Vor allem halten wir uns mit dieser Wir-und-die-anderen-Einstellung von anderen fern, oft aus Furcht, unsere Ansichten ändern, überdenken oder erweitern zu müssen. Wer jedoch die erquickende Freiheit der Gotteskindschaft wahrhaftig akzeptiert hat, erlebt täglich die geistige Tatsache, daß die göttliche Liebe niemals ausschließt, sondern immer einschließt. Und die Mauern, die wir abreißen müssen, sind niemals anderswo als in der materiellen Annahme, auch sterbliches Gemüt genannt, die gar nicht unser Denken ist.

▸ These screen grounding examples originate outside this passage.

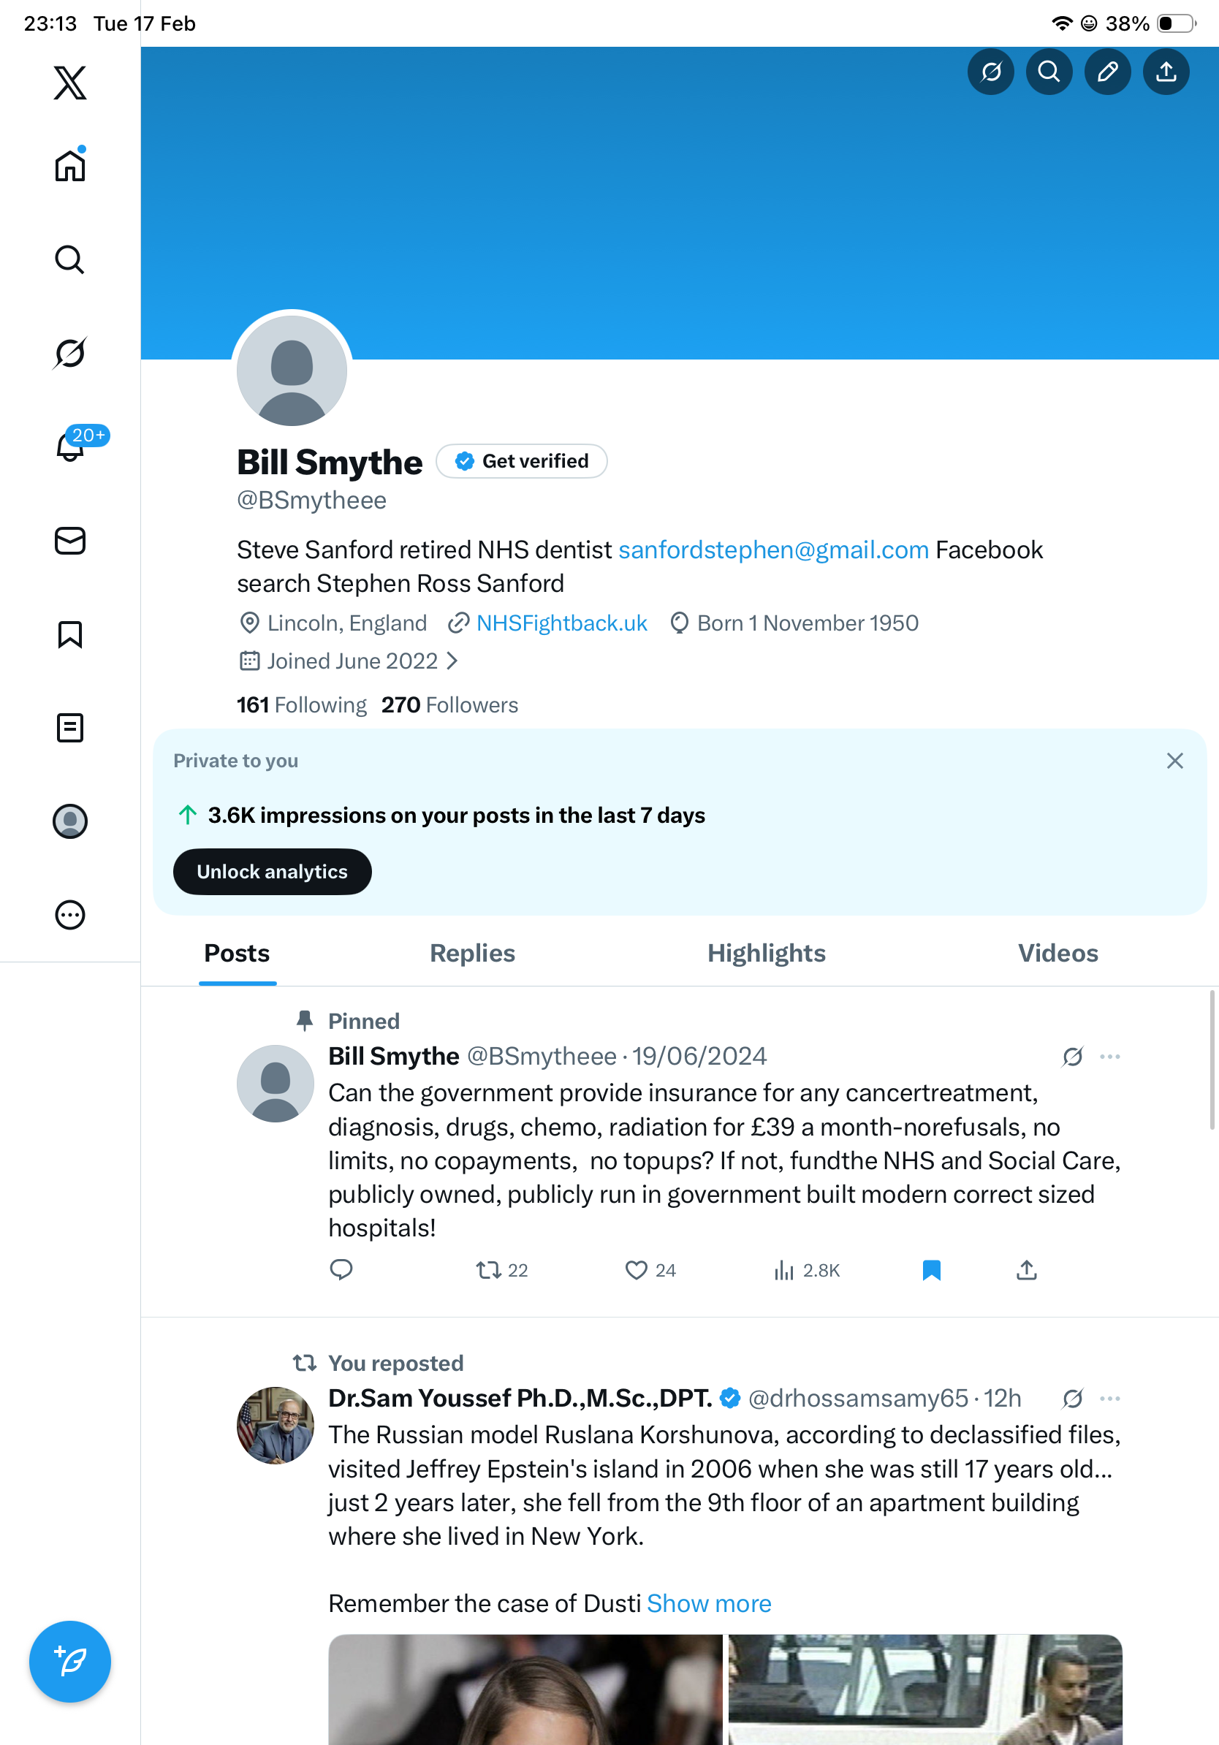Open the NHSFightback.uk link

coord(562,623)
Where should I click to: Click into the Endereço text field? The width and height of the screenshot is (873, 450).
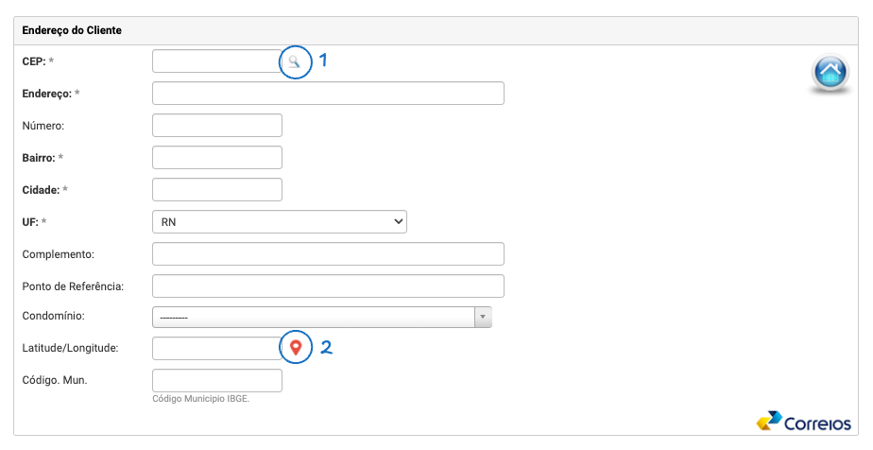(327, 93)
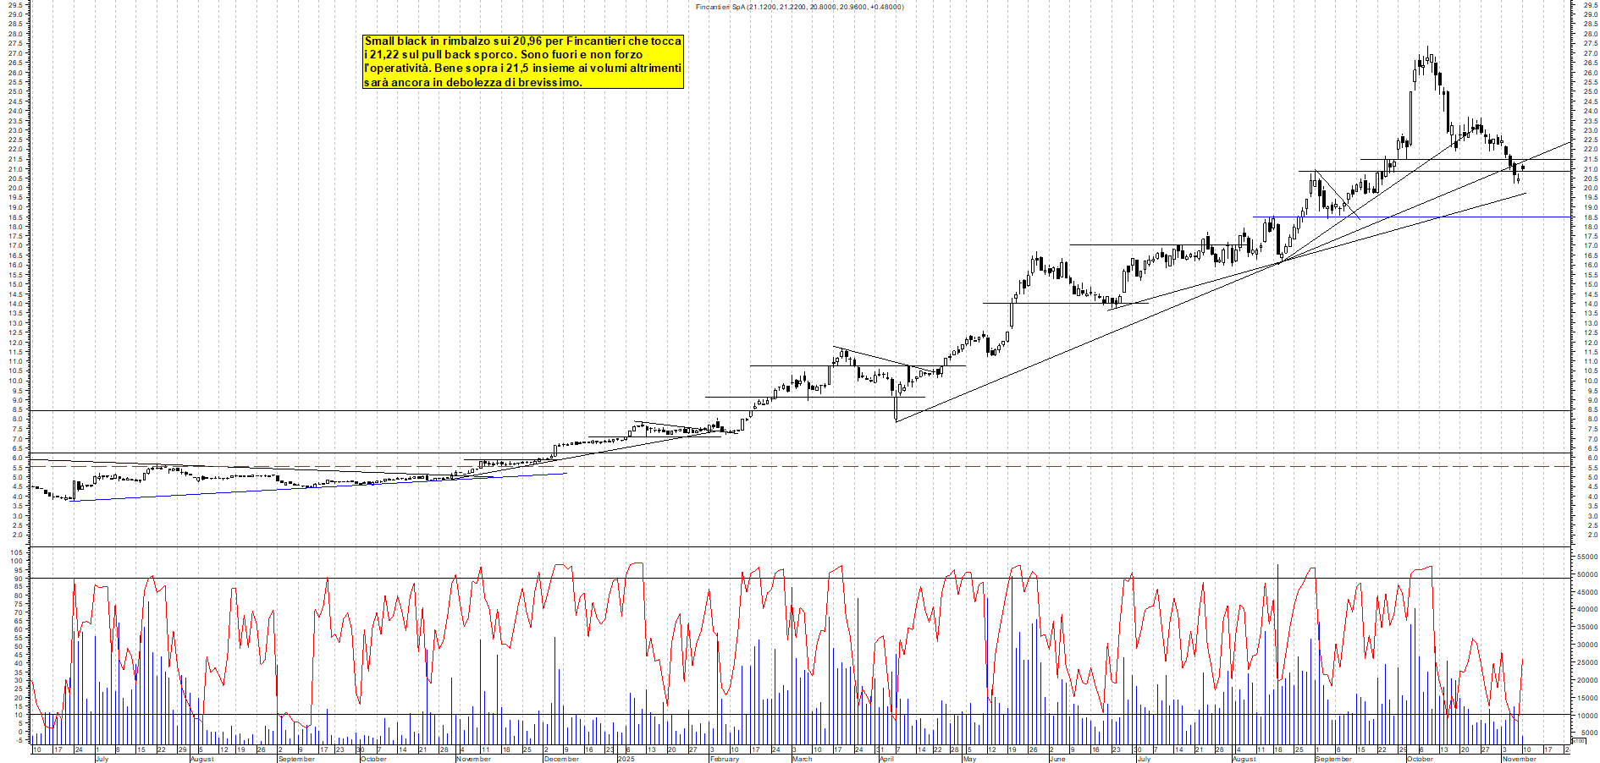This screenshot has width=1600, height=763.
Task: Click the Fincantieri SpA chart title
Action: [x=798, y=6]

Es ist lediglich eine gedankliche Täuschung, die versucht, uns hereinzulegen, aber vergebens, denn: „Der Irrtum ist ein Feigling vor der Wahrheit“, wie es in Wissenschaft und Gesundheit heißt.
Wahrheit, nicht unsere menschlichen Bemühungen, zerstört Mauern. Und wenn wir die überwältigende und uns Macht gebende Tatsache eingestehen, daß wir, wie es in der Bibel heißt, „Christi Sinn“ haben — und dieser Sinn unser einziges wahres Gemüt ist —, erkennen wir, daß die Mauern niemals existiert haben, außer in einem vermeintlichen sterblichen Traum. Wir entdecken, was für ein unglaubliches Vorrecht es ist, ein Leben zu leben, das alle Menschen einschließt und umfängt und keine ausschließt und abstempelt. Wir entdecken, wie es der Apostel Paulus so wunderbar sagte: „Es sei Paulus oder Apollos oder Kephas, es sei Welt oder Leben oder Tod, es sei Gegenwärtiges oder Zukünftiges, alles ist euer, ihr aber seid Christi, Christus aber ist Gottes“ (1. Korinther).